A quiet, gentle-speaking man, Dr. Ashok Hegde’s office is adorned with artwork by Renoir and Monet.
But his brain’s occupied with scientific concepts unintelligible to most. Things that may someday help people with dementia and other brain disorders like Alzheimer’s and Parkinson’s Disease.
“Neuroscience is the final frontier in biology and maybe in all of science. We know a lot about the brain, but we still don’t know everything,” said Hegde, the William Harvey Professor of Biomedical Science, who recently scored Georgia College a $381,357 grant for undergraduate research from the National Institute of Health (NIH).
“Generally, people are living longer and longer, and that means we’ll have more and more problems of the brain,” he said.
It could be 10 years before research yields results: Drugs that can improve connections in the brain or block things that destroy memory.
It’s the first time Georgia College has received a grant from that federal agency. It’s unusual too, because competition’s fierce even among larger, research schools.
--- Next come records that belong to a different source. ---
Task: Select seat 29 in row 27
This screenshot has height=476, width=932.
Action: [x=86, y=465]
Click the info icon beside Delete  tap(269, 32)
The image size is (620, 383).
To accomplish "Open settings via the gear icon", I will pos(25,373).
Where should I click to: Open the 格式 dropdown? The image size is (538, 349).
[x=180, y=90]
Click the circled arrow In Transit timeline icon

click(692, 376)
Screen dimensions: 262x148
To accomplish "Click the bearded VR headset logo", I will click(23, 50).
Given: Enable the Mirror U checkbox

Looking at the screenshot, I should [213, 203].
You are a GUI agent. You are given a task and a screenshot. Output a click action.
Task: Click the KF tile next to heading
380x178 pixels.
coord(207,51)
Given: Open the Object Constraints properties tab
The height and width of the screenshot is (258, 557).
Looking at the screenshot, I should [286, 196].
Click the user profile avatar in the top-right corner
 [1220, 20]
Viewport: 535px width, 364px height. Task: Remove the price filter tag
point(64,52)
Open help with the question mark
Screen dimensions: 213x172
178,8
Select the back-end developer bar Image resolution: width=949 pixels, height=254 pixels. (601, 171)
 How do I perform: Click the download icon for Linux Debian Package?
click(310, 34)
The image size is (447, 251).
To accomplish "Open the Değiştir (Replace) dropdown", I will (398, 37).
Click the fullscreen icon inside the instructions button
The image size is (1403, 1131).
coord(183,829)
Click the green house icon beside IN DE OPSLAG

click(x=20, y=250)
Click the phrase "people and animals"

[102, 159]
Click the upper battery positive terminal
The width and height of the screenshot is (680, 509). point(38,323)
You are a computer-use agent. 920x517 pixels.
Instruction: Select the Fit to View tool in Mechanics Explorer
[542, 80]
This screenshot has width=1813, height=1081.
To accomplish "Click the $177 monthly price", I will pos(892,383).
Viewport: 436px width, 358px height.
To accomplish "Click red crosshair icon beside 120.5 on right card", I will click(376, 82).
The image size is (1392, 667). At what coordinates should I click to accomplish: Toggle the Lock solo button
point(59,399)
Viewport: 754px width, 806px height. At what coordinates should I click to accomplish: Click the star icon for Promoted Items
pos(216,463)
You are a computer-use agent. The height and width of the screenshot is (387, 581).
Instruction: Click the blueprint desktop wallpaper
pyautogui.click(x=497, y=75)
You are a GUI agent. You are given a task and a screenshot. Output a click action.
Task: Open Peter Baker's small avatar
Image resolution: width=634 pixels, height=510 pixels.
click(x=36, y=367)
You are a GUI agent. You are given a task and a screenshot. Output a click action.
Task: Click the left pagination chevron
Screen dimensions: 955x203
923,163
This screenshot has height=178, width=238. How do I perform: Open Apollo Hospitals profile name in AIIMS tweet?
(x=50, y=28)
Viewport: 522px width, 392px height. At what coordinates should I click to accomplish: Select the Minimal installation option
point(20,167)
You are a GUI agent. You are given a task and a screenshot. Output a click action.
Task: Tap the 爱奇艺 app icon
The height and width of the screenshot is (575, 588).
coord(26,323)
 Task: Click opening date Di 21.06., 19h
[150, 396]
Less than 15 percent of applications each year get funded.
The grant is “very significant” and “equally-historic” - like another first grant last fall from the National Science Foundation, according to Dr. Indiren Pillay, chair of biological and environmental sciences.
“This is an immense achievement. Not only does it put us in the forefront of doing cutting-edge research; it also serves as a great platform for our undergraduate students to get involved in neuroscience research,” Pillay said. “For me, getting the grant is one thing. But what the grant brings is opportunity for our students. And that’s what will enhance our program. That’s what it’s all about.”
The university had to provide the government evidence its research will work. This included preliminary data, innovation, introduction of new concept, methodology and proper description of plans. Hegde also had to show his past history, publications and contribution to science.
Hegde did postdoctoral research on sea slugs at Columbia University in New York City, where he and his mentors were first to discover a critical role for the “ubiquitin-proteasome pathway” – a set of cellular proteins that function in the brain’s ability to retain memory. Snails were used, because their brains are simple with only 20,000 nerve cells - compared to a human’s, which has 86 billion.
That discovery led to more research on mice, when Hegde was an independent investigator at Wake Forest School of Medicine. He found the ubiquitin-proteasome pathway played additional roles in long-term memory formation. With this NIH grant, Hegde now hopes to discover new mechanisms by which genes can be activated electrically to strengthen neural pathways in the brain.
“We have found something that we think is very important for turning on the genes that are important for changing the connection between nerve cells. Nobody else has done this particular part. It’s a small part in the big picture. But an important one,” Hegde said.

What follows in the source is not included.